The Consumer Financial Protection Bureau has started fielding complaints about nonbank products such as debt settlement, credit repair and pawn and title loans.
Debt settlement services commonly promise to renegotiate, settle or change the terms of a persons delinquent debt owed to a creditor or collection agency. They promise to reduce outstanding balances, interest rates or fees a person owes. Credit repair services promise to improve consumers' credit reports by contacting credit bureaus on the consumers behalf and challenging listed items.
Consumers now can submit debt settlement and credit repair complaints to the CFPB about:
Excessive or unexpected fees
Advertising, disclosures, and marketing practices
Customer service issues
Frauds or scams
The CFPB has taken several enforcement actions against debt settlement firms.
The CFPB began taking complaints about credit cards when it opened in July 2011. The CFPB also handles complaints about debt collection, credit reporting, payday loans, mortgages, bank accounts and services, private student loans, auto and other consumer loans.
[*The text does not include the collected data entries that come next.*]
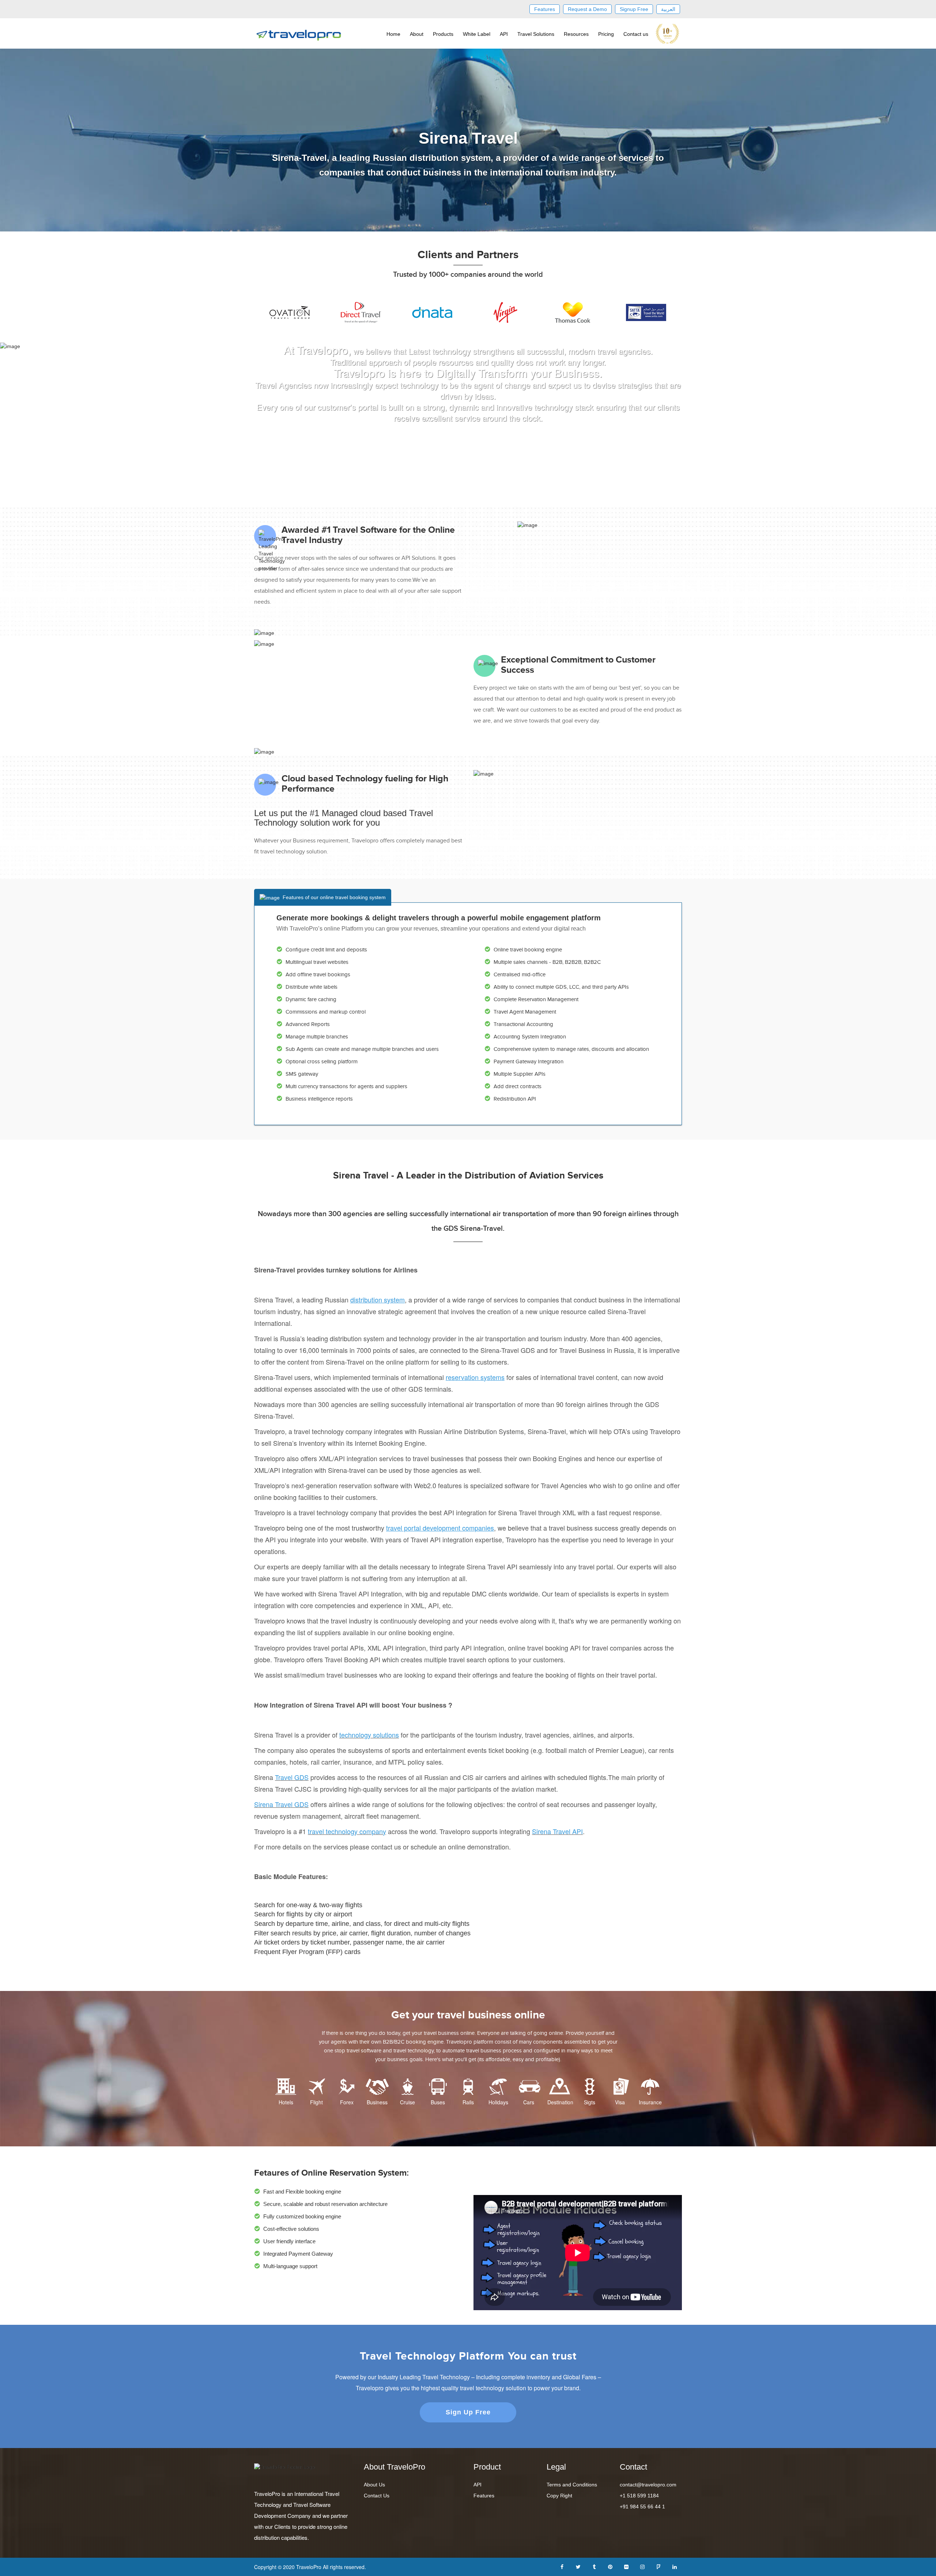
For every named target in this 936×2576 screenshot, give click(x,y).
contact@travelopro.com (648, 2485)
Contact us (635, 34)
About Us (374, 2485)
Companies are asked to respond to complaints within 15 days and describe the steps they are taking to resolve the problems. The CFPB expects companies to close all but the most complicated complaints within 60 days.
Pawn stores and title loan companies often provide small loans to consumers using personal property or a vehicle title as collateral. If a consumer defaults or fails to make payments, the lender can take possession of the consumers property or car. These loans are frequently short term and may have high interest rates.
Consumers can submit pawn loan and title loan complaints about:
Unexpected charges or interest fees
Loan application issues
Problems with the lender correctly charging and crediting payments
Issues with the lender repossessing, selling, or damaging the consumers property or vehicle
Unable to contact lender
The CFPB also is now taking complaints from people experiencing problems with prepaid cards - such as gift cards, benefit cards and general purpose reloadable cards.
In May, the CFPB released a report highlighting illegal actions the agency has uncovered from overseeing the collections, consumer reporting and payday lending markets. The report covered supervisory activities between November 2013 and February 2014.
The CFPB in April released consumer complaint totals for 2013. The top three categories included: mortgages, debt collection and credit reporting.